Text zum Lesen:
+---+

Die Projektleiter stellen das mit dem Swiss IT Award in der Kategorie Software ausgezeichnete E-Voting-System des Kantons Zürich vor.

Artikel erschienen in Swiss IT Magazine 2005/18

     

Das E-Voting-System des Kantons Zürich ermöglicht die elektronische Stimmabgabe sowohl bei Wahlen als auch bei Abstimmungen und soll dazu beitragen, dass zusätzliche Bevölkerungsschichten für eine Beteiligung an der politischen Meinungsbildung gewonnen werden können.
Umgesetzt wurde das E-Voting-Projekt des Kantons Zürich durch die Firma Unisys. Die Lösung berücksichtigt vor allem die in der Schweiz und in den meisten Kantonen vorherrschenden dezentralen Strukturen und kann so als Modell für die gesamte Eidgenossenschaft dienen. Zudem wird nicht nur das Wählen und Abstimmen via Internet möglich sein, sondern auch die Variante über Handy/SMS. Die volle Einbindung des E-Voting-Moduls in das in mehreren Kantonen im Einsatz stehende Wahl- und Abstimmungssystem WABSTI II zeichnet das Produkt zusätzlich aus.


Gebaut für dezentrale Strukturen

Der Kanton Zürich verfügt über ausgeprägte dezentrale Strukturen. Kleinstgemeinden mit weniger als 200 Stimmberechtigten stehen neben der Stadt Zürich mit 240’000 Stimmenden. Jede der 171 Gemeinden verfügt über ihre eigenen EDV-Systeme, die aber über das kantonale WAN (LeuNet) mit dem Kanton und untereinander verbunden sind. Das E-Voting-System berücksichtigt diese unterschiedlichen Bedürfnisse und wird den diversen Anforderungen gerecht.

+---+

Zu lösende Aufgabe: Gib aus dem Text oben über das E-Voting-System des Kantons Zürich den Abschnitt von „Artikel erschienen in“ bis „gewonnen werden können.“ wortgetreu wieder.

Erfasste Daten:

+---+

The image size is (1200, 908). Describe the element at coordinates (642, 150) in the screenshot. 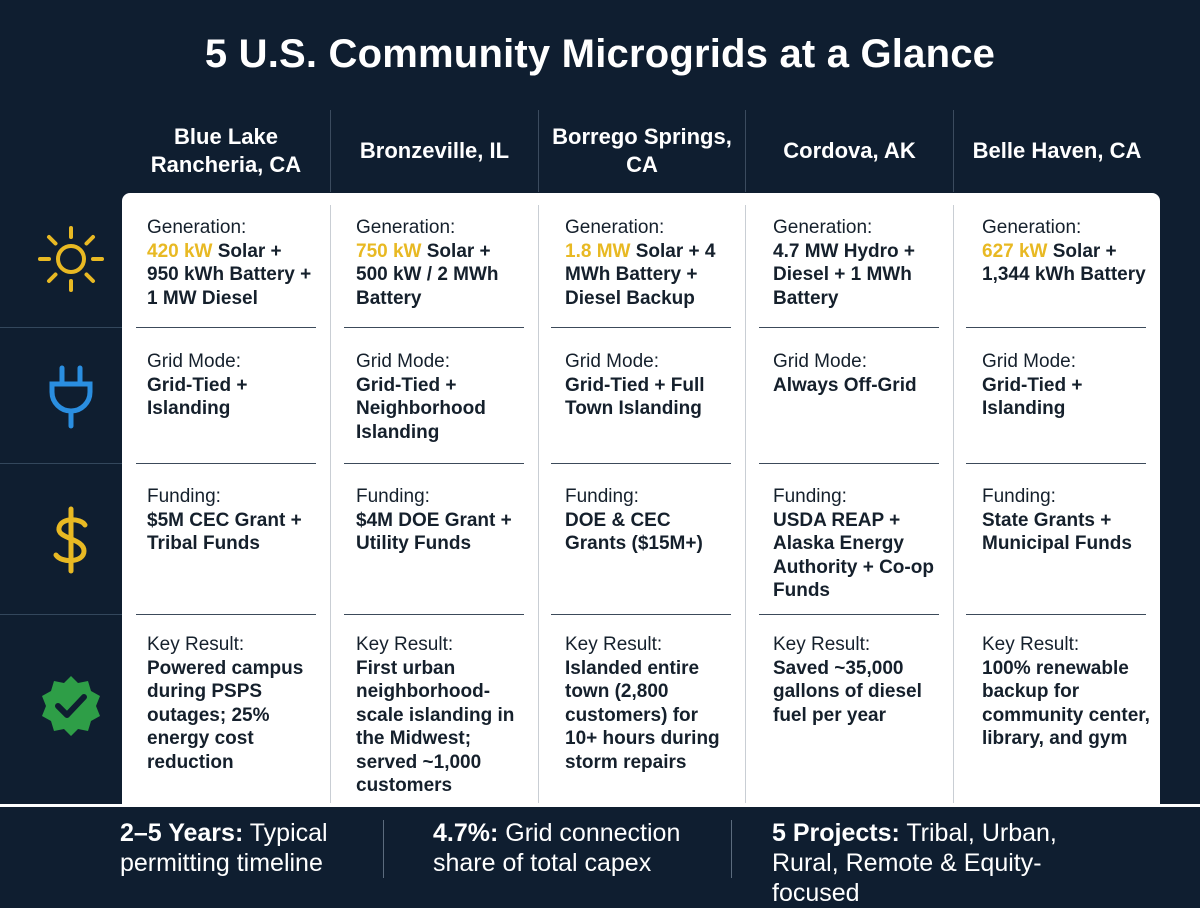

+---+

Antwort zur Übung:
Artikel erschienen in Swiss IT Magazine 2005/18

     

Das E-Voting-System des Kantons Zürich ermöglicht die elektronische Stimmabgabe sowohl bei Wahlen als auch bei Abstimmungen und soll dazu beitragen, dass zusätzliche Bevölkerungsschichten für eine Beteiligung an der politischen Meinungsbildung gewonnen werden können.